#### Trecho para leitura ####

Disputas discursivas no Twitter: O Dia da Consciência Negra


Há algum tempo, fiz um trabalho de análise de redes focando os discursos sobre o dia da consciência negra no Twitter. Resolvi repetir esse trabalho no dia 20, três anos depois de um estudo semelhante (veja aqui o artigo), para ver o que é possível observar no mesmo Twitter. Uma das primeiras coisas que achei importante registrar é a caracterização cada vez maior do Twitter como um espaço de ativismo. O Henrique Antoun e o Fabio Malini já falavam disso há anos, mas tenho visto nos últimos tempos, que o uso do Twitter como uma ferramenta de espalhamento de mensagens, conscientização (não entendo isso como conscientização por algo que vc concorde) e mobilização em torno de um determinado assunto é cada vez maior. Com isso, grupos diversos acabam reunindo-se e promovendo "tuitaços", e "subindo" hashtags e isso acaba dominando boa parte da conversa na ferramenta, durante um determinado período. Para tentar driblar esses grupos e pegar uma idéia de discurso mais generalizada, fiz a busca por vários termos, focando os resultados a seguir no "consciência negra" não como tag, mas como palavras separadas. Embora eu tenha coletado bem mais coisa, aqui vou comentar rapidamente só 17456 tweets coletados no final do dia 20, através do NodeXL. Como vocês sabem, o Node tem dificuldade de trabalhar com um número maior do que 10 mil nós, por isso, optei por fazer os grafos no Gephi. Foram 16.339 nós.

#### Registros fornecidos ####

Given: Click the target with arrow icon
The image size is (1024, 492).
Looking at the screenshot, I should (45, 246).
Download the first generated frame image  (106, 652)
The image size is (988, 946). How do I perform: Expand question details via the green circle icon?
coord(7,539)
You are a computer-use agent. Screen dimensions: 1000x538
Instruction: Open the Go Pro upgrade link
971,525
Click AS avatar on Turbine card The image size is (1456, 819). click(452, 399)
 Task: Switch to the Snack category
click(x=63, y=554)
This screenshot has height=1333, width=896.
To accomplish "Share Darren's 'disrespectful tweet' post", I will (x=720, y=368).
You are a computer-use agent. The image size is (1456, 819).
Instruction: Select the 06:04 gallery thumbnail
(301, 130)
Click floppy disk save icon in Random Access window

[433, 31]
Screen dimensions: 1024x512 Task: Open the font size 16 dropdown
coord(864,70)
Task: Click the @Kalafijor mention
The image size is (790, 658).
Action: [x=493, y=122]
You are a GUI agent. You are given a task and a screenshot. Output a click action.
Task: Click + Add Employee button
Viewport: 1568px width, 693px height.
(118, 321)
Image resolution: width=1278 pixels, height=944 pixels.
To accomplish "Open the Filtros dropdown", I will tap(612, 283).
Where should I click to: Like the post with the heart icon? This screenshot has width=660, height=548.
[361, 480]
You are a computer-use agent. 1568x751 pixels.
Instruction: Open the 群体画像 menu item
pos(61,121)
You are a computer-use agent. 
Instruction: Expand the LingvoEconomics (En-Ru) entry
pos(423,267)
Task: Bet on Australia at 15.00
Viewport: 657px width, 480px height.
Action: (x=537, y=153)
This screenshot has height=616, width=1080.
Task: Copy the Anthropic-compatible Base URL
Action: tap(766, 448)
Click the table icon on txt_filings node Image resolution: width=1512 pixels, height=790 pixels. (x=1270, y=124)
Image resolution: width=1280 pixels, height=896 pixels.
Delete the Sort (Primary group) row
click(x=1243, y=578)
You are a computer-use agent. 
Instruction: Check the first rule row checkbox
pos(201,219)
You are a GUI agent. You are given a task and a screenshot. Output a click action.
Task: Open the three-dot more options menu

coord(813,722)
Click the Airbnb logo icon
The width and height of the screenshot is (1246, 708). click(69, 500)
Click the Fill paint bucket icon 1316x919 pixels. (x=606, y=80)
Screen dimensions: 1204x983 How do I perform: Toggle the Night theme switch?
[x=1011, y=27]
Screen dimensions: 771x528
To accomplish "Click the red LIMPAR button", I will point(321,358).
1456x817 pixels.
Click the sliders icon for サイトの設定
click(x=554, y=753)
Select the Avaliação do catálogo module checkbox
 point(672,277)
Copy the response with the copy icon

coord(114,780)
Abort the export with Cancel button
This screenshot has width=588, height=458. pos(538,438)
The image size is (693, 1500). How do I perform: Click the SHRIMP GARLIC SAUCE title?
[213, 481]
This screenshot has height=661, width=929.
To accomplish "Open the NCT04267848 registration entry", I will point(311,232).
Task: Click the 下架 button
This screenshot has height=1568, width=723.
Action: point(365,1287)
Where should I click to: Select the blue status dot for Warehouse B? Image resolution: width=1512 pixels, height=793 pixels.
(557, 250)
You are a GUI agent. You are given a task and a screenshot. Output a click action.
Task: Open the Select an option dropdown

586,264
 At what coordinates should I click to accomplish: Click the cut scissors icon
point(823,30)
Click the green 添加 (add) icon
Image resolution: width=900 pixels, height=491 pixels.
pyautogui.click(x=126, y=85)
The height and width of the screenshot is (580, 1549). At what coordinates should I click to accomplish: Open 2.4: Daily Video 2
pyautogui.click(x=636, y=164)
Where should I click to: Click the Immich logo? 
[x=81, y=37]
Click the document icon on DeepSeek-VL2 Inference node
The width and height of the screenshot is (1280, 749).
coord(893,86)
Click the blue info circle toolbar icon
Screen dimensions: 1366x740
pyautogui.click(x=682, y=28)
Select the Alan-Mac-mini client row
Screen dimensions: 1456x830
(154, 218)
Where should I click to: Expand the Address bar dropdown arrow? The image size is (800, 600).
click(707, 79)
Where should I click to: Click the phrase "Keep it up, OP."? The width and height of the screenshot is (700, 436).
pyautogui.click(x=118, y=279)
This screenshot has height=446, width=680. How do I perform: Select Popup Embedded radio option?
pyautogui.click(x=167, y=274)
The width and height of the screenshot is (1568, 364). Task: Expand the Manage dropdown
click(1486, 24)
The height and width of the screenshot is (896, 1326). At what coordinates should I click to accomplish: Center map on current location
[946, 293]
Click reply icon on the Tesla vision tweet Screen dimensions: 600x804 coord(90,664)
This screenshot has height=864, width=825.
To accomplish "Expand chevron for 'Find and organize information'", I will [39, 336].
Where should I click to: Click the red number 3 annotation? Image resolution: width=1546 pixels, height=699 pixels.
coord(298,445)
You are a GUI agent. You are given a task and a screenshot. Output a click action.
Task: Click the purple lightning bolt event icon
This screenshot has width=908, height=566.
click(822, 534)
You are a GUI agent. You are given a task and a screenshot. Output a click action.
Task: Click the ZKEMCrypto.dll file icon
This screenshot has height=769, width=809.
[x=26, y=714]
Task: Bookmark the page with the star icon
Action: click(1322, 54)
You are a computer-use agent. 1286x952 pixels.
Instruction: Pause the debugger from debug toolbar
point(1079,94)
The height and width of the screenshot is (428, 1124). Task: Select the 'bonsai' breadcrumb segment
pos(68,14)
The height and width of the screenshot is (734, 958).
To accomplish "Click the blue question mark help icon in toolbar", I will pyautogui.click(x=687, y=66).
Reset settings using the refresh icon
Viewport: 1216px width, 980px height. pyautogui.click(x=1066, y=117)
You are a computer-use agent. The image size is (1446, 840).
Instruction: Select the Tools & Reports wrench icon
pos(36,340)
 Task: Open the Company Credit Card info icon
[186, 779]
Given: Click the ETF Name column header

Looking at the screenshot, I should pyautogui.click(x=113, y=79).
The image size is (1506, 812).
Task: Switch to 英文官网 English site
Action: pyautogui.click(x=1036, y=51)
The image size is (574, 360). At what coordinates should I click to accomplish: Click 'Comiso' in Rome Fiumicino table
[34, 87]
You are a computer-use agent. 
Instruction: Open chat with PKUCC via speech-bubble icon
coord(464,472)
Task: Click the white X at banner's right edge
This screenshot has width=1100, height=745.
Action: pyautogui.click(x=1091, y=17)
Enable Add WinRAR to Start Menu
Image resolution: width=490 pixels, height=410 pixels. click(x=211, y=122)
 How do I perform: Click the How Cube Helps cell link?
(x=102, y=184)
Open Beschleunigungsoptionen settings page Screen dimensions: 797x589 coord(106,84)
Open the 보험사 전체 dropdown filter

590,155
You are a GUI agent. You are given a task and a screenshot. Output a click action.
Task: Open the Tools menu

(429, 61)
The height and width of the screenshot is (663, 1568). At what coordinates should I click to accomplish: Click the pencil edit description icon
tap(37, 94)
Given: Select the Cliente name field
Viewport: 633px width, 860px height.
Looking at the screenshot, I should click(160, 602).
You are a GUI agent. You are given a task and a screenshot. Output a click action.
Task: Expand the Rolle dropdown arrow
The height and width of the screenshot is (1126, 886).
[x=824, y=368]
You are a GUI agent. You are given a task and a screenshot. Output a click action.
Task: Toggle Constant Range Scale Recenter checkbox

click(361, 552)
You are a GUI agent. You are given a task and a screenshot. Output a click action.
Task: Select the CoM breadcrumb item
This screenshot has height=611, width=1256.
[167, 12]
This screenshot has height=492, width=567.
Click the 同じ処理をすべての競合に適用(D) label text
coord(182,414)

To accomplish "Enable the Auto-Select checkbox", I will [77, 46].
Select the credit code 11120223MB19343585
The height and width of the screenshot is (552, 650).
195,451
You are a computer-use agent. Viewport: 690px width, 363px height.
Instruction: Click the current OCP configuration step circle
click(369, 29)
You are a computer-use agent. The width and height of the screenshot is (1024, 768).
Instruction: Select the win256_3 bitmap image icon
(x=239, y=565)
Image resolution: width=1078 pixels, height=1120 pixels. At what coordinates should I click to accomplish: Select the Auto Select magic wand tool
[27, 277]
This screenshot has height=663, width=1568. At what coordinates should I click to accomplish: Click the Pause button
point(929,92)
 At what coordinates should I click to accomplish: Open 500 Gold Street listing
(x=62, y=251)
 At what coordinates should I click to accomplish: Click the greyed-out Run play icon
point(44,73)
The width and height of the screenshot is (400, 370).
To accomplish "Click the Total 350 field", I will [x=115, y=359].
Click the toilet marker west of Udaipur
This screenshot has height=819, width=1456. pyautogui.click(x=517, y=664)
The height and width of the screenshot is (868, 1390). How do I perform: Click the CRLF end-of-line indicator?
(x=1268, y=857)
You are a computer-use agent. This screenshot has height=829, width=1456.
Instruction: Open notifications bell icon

####

[Tarefa 1]
Responda às perguntas abaixo com base no trecho sobre o Dia da Consciência Negra no Twitter.
(a) Quantos anos depois de um estudo semelhante o trabalho foi repetido no dia 20?
(b) Com qual ferramenta foram coletados os tweets comentados?
(c) Em que programa foram feitos os grafos, e quantos nós eles tiveram?
[Tarefa 2]
Continue o trecho sobre o Dia da Consciência Negra no Twitter a partir da última frase.

[Resposta 1]
(a) O trabalho foi repetido três anos depois do estudo semelhante.
(b) Os tweets foram coletados através do NodeXL.
(c) Os grafos foram feitos no Gephi e tiveram 16.339 nós.

[Resposta 2]
O primeiro mapa, a seguir, mostra as relações entre os nós e os tweets. Os tamanho dos nós refere-se ao número de retweets e menções. São aqueles nós que mais influenciaram a conversação com seus tweets. Vemos vários nós humorísticos, mas que também trouxeram mensagens de bastante conscientização. Alguns tweeters humorísticos dão o tom de várias falas, mas também há a presença forte de coletivos e ativistas. (Clique na imagem para ver em tamanho maior.)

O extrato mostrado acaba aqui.